▶ _Problems and tasks_
A – Translate this sentence from the article on health and recovery during COVID-19 into Spanish: "Many churches, clubs and gyms have shut their doors."
B – Revise the article on health and recovery during COVID-19, starting with "On any given" and going on through "heal our bodies.", so that "medicine" becomes "fuel".
C – Go on with the article on health and recovery during COVID-19 after its final sentence.

▶ _Document text_
On any given day we come in contact with sickness – from the common cold to the flu and all the viruses in between. Contaminants float around in the air and live in the food and water we ingest daily. All these factors put our immune systems on the defense. Remember, food is medicine, and nutrient-rich foods heal and restore our core strength. But it won’t happen without our attention. The good news is, it doesn’t take much to change our nutritional direction and begin to help heal our bodies.
With current global conditions regarding the COVID-19 virus, many have chosen to self-quarantine, and in some places governments mandate it. Many churches, clubs and gyms have shut their doors. Assisted living and nursing homes have closed themselves to visitations from loved ones, to better protect the higher-risk elderly. Addiction recovery meeting locations are also closing their doors, and people in recovery are experiencing the loss of routine in their home groups. But while this time is stressful, it’s also a time when we can see the incredible love and support we have for one another. Stay close to your recovery network, and join us on In The Rooms for live online meetings.

▶ _Dataset entries_
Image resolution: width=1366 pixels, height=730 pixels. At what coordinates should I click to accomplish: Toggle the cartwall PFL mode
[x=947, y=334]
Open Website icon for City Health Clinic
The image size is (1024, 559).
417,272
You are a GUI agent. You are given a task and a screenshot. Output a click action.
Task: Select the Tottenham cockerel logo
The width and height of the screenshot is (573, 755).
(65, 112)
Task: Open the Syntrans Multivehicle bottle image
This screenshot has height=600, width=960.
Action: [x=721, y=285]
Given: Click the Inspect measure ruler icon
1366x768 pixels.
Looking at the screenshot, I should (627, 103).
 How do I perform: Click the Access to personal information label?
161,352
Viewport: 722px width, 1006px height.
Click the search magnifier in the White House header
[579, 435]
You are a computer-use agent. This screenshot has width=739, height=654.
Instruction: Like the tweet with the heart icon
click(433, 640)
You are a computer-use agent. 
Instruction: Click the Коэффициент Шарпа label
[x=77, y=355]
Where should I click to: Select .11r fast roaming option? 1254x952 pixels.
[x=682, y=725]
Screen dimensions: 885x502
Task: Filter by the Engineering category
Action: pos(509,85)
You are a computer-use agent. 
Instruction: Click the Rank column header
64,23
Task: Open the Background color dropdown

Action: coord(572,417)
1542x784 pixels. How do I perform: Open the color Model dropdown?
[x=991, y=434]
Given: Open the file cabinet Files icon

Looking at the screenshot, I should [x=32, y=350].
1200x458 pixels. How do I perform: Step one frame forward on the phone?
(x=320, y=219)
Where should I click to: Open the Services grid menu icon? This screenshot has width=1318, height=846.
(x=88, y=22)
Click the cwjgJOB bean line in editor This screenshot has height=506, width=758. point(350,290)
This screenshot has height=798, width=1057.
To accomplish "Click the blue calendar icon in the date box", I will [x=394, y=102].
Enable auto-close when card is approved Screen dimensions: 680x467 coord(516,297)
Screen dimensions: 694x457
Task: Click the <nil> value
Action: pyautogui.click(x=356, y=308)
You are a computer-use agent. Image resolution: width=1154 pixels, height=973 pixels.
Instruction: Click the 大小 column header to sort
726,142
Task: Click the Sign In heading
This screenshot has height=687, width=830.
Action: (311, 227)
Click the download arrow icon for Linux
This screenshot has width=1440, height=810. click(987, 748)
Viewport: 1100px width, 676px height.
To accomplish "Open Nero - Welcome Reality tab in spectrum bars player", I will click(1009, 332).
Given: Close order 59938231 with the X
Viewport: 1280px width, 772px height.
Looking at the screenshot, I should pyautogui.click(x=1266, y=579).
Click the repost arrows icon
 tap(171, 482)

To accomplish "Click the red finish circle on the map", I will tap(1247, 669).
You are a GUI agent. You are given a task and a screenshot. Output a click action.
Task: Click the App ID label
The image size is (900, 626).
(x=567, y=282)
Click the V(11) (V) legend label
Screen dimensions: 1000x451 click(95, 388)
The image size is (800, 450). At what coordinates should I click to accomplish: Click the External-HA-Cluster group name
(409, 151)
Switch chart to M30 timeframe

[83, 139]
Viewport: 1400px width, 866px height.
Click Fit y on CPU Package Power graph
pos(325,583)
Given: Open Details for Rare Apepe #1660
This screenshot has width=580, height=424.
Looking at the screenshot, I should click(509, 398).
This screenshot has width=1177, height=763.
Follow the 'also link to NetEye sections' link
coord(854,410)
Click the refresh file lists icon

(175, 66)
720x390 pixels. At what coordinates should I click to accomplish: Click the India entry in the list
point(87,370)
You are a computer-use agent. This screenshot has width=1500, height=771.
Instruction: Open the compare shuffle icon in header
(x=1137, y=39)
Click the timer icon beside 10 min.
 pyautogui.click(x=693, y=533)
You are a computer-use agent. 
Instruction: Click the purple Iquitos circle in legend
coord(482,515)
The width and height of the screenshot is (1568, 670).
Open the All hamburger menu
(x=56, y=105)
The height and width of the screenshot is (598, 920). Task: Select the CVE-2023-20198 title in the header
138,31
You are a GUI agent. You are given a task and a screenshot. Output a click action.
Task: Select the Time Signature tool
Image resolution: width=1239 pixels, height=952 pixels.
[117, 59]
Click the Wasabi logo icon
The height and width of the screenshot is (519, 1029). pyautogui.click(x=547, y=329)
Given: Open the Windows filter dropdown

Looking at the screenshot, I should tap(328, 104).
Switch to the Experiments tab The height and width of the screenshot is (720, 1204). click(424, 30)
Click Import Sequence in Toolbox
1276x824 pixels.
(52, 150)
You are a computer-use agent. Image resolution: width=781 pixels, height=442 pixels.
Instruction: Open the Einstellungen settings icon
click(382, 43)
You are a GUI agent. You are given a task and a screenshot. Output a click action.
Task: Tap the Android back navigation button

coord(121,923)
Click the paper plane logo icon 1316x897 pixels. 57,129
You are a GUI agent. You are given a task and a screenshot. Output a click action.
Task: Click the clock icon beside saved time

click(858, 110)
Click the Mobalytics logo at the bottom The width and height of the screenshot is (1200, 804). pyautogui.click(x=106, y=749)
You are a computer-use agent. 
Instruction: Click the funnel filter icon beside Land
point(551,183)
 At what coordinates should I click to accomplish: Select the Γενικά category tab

▶ _Exercise results_
A – Muchas iglesias, clubes y gimnasios han cerrado sus puertas.

B –
On any given day we come in contact with sickness – from the common cold to the flu and all the viruses in between. Contaminants float around in the air and live in the food and water we ingest daily. All these factors put our immune systems on the defense. Remember, food is fuel, and nutrient-rich foods heal and restore our core strength. But it won’t happen without our attention. The good news is, it doesn’t take much to change our nutritional direction and begin to help heal our bodies.

C –
Add nutrients to your diet
So what can you do to boost your immune system response? Here is a list of foods to add to your meals to enrich and support your health. Variety is always best, and changing things up helps your absorption and boosts your immunity.
- Lots of green leafy veggies, especially cruciferous vegetables: swiss chard, broccoli, celery root, radish and arugula
- Fermented foods like sauerkraut, raw cabbage and coconut kefir
- Antioxidant-rich foods like elderberry, raspberries and blackberries
- Spices like dried celery, parsley, turmeric, oregano, and cinnamon
- Garlic, onions and ginger root
- Raw honey and lemon
- Electrolytes and additional hydration
Reduce Added Stress
Although it’s natural to stress when the unexpected happens, it’s our best interest not to stay stressed. Elevated levels of adrenaline can cause energy depletion, and underlying battles begin to deplete our immune system, making us more vulnerable to illnesses.
To support the body under stress, add foods that are rich in Vitamin B. This vitamin doesn’t last long in the body: as stress continues throughout the day, Vitamin B is used up rather quickly. So it’s important to continuously include this vitamin in your meals. Which names should you look for in labels? Try Thiamine (B1), Riboflavin (B2), Niacin (B3), Pantothenic acid (B5), Pyridoxine (B6), Biotin (B7), Folate (B9) and Cobalamin (B12).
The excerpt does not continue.